▶ [Task requirements] Repeat the lines of the items from the line containing "Task: Select the 基本 tab" through the line containing "click(273, 145)", inclusive, without any change, and omit the pictures from your answer.

▶ [Given data]
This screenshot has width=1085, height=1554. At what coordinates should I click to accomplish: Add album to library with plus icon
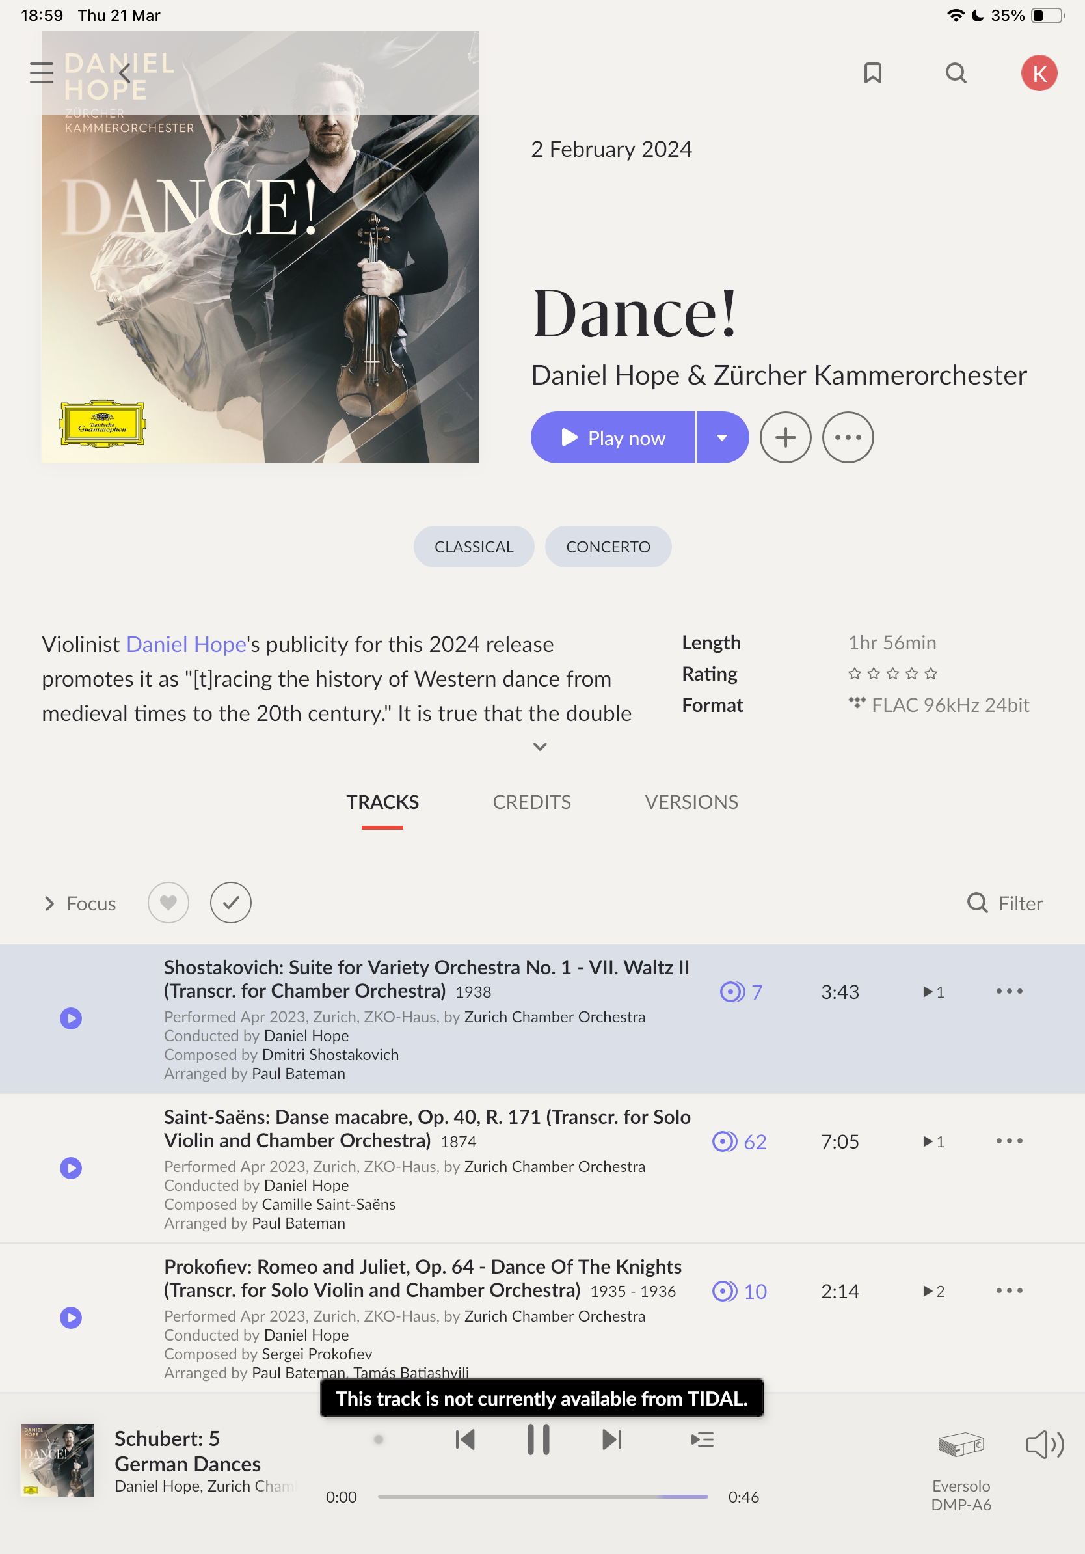[x=785, y=437]
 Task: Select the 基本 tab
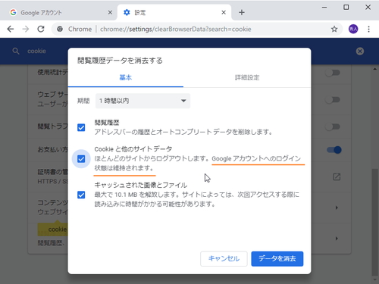tap(126, 77)
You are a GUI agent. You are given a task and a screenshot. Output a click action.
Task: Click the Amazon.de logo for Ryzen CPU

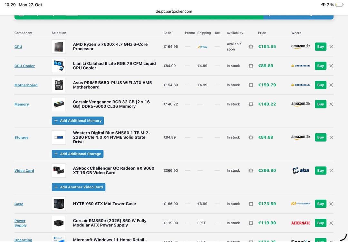click(x=300, y=46)
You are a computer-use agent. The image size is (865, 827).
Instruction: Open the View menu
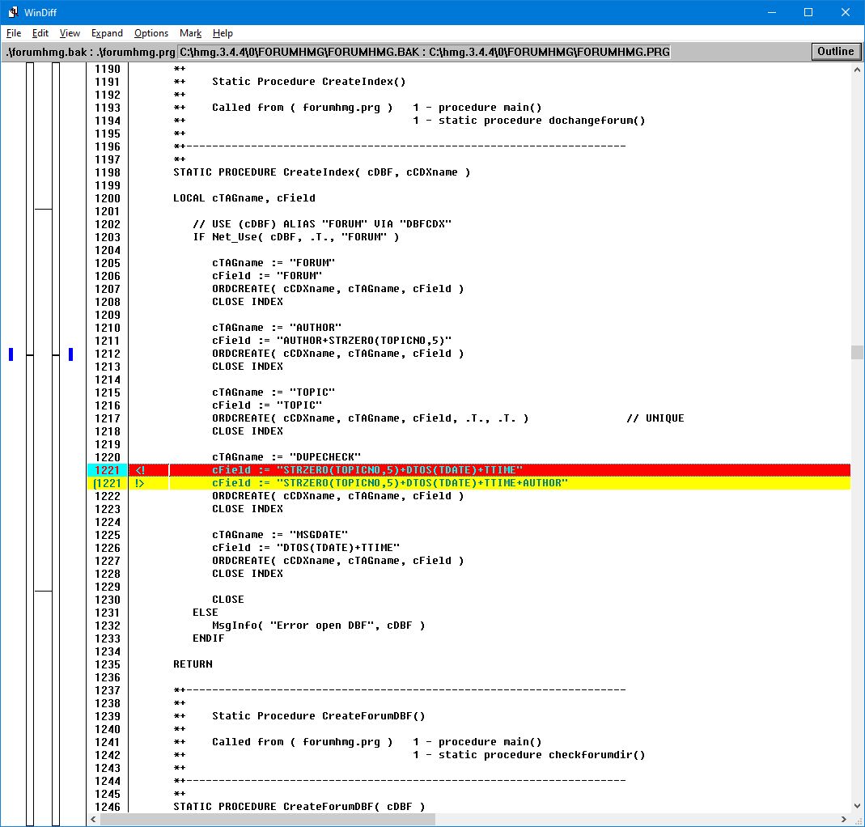point(70,33)
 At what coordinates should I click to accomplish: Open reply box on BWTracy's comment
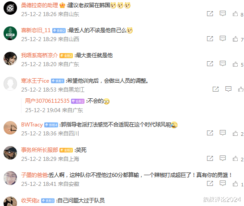pos(223,133)
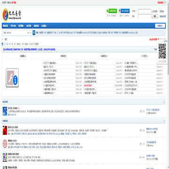Image resolution: width=169 pixels, height=169 pixels.
Task: Tick the auto-login checkbox beside the username field
Action: point(152,11)
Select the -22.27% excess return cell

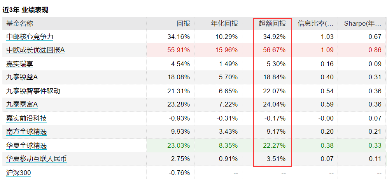click(273, 145)
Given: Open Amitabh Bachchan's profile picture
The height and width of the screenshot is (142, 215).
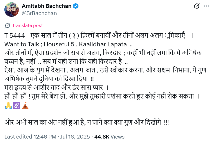Looking at the screenshot, I should tap(12, 10).
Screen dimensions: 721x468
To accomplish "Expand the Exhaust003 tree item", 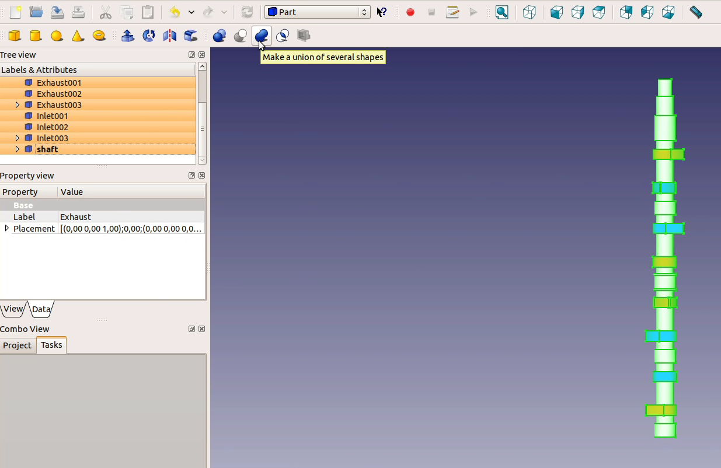I will [18, 104].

▶ [Answer to the task]
 Task: Select the 基本 tab
tap(126, 77)
You are a GUI agent. You are given a task and a screenshot. Output a click action.
Task: Click the Amazon.de logo for Ryzen CPU

click(x=300, y=46)
You are a computer-use agent. The image size is (865, 827).
Instruction: Open the View menu
point(70,33)
 At what coordinates should I click to accomplish: Open reply box on BWTracy's comment
pos(223,133)
Image resolution: width=169 pixels, height=169 pixels.
Task: Tick the auto-login checkbox beside the username field
Action: point(152,11)
Select the -22.27% excess return cell

click(273, 145)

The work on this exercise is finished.